Making the Cancellation Call
Published on January 20th, 2016
by Craig Leweck, Scuttlebutt
One of the compelling attributes of Key West Race Week is how rare it is to lose a day of sailing. It hardly ever happens, but that was the case on Tuesday. However, sailing is not the only activity in Key West. Aside from the near-carnival atmosphere of Duval Street, there was a lot of learning going on too.
Amid the luncheon crowd at the Turtle Kraal restaurant, a cast of J/70 experts were projecting photos and video on the wall to highlight proper trim and technique. At the event village, Ed Baird was hosting his standing room only presentation, while further into the venue there was a sit down forum with some of the leading skippers.
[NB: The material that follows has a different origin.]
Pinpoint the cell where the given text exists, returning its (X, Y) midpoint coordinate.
Then, of course, there was the Mount Gay Bar. I go for the 3 drinks for $10 package.
Dick Neville, On-the-Water Chair at Key West Race Week, shares the factors that impacted the decision to cancel…
In this world we now live in, 20 knots is considered to be heavy air, and that’s what we saw on the first day of racing on Monday. There were boats with all forms of problems. So when faced with 25 knots and above on Tuesday, we could have had some serious problems.
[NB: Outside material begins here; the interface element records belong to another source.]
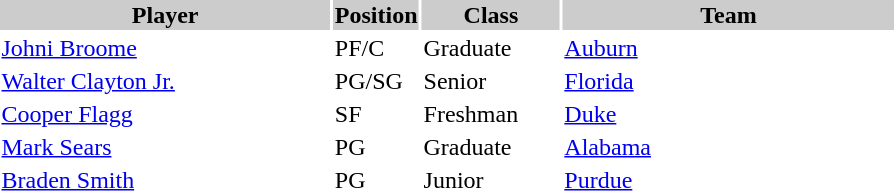
Mark Sears (165, 147)
Class (491, 15)
Position (376, 15)
SF (376, 114)
PG/SG (376, 81)
Player (165, 15)
PF/C (376, 48)
Florida (728, 81)
PG (376, 147)
Auburn (728, 48)
Walter Clayton Jr. (165, 81)
Senior (491, 81)
Team (728, 15)
Duke (728, 114)
Alabama (728, 147)
Cooper Flagg (165, 114)
Freshman (491, 114)
Johni Broome (165, 48)
For the text-containing cell, return its midpoint in [X, Y] coordinate format. 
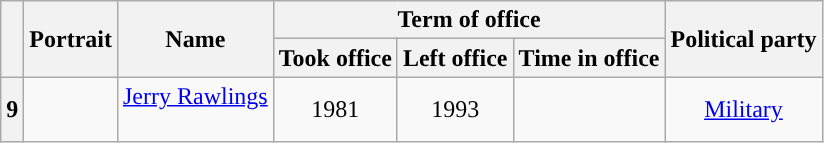
Name [195, 39]
1981 [335, 110]
Jerry Rawlings [195, 110]
1993 [455, 110]
9 [12, 110]
Took office [335, 58]
Time in office [589, 58]
Military [744, 110]
Term of office [469, 20]
Political party [744, 39]
Portrait [71, 39]
Left office [455, 58]
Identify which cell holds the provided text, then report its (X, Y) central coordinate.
The truth is that boats these days are not designed to sail in those kinds of conditions. Unfortunately, it appears to be a thing of the past, so we have to take it into consideration.
The bigger boats on Division 1 could have handled the conditions, but they are also pretty high-tech, with plenty of gear that can break and cause harm. While we could have sent that course out, and they might have been okay, the chance of them breaking something and ruining the rest of the week for them was pretty high. That is a situation we’d like to avoid.
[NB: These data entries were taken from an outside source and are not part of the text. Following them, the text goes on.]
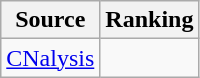
Ranking (150, 20)
Source (50, 20)
CNalysis (50, 58)
Search for the cell housing the specified text and yield its [x, y] center coordinate. 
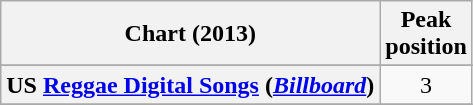
Chart (2013) [190, 34]
US Reggae Digital Songs (Billboard) [190, 85]
Peakposition [426, 34]
3 [426, 85]
Scan for the cell matching the given text and deliver its (x, y) coordinate at center. 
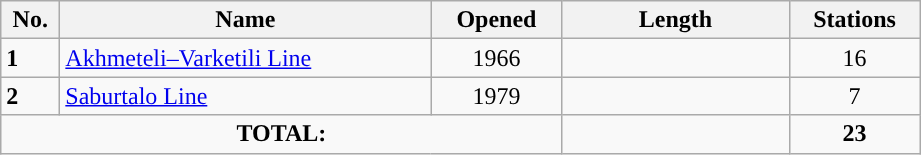
7 (854, 96)
2 (30, 96)
23 (854, 134)
Saburtalo Line (246, 96)
No. (30, 20)
Length (676, 20)
1 (30, 58)
1966 (496, 58)
Name (246, 20)
TOTAL: (282, 134)
16 (854, 58)
Opened (496, 20)
1979 (496, 96)
Stations (854, 20)
Akhmeteli–Varketili Line (246, 58)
With the forecast for Wednesday and Thursday being so good, we felt strongly that we’d be able to get in an extra race to catch up on the schedule by the final day on Friday. With consensus from all the race officers, we made the call just after 10:00am that we’d be cancelling for the day.
Some times when you make that call, the weather switches on you and it becomes a beautiful day. But that wasn’t the case. It was cold, which makes being on the water even more unpleasant. If you aren’t comfortable sailing in heavy air, and a lot of the sailors aren’t, being cold adds to the discomfort. Fortunately for us, the wind continued to build and stayed that way all day, so it proved to be the right call.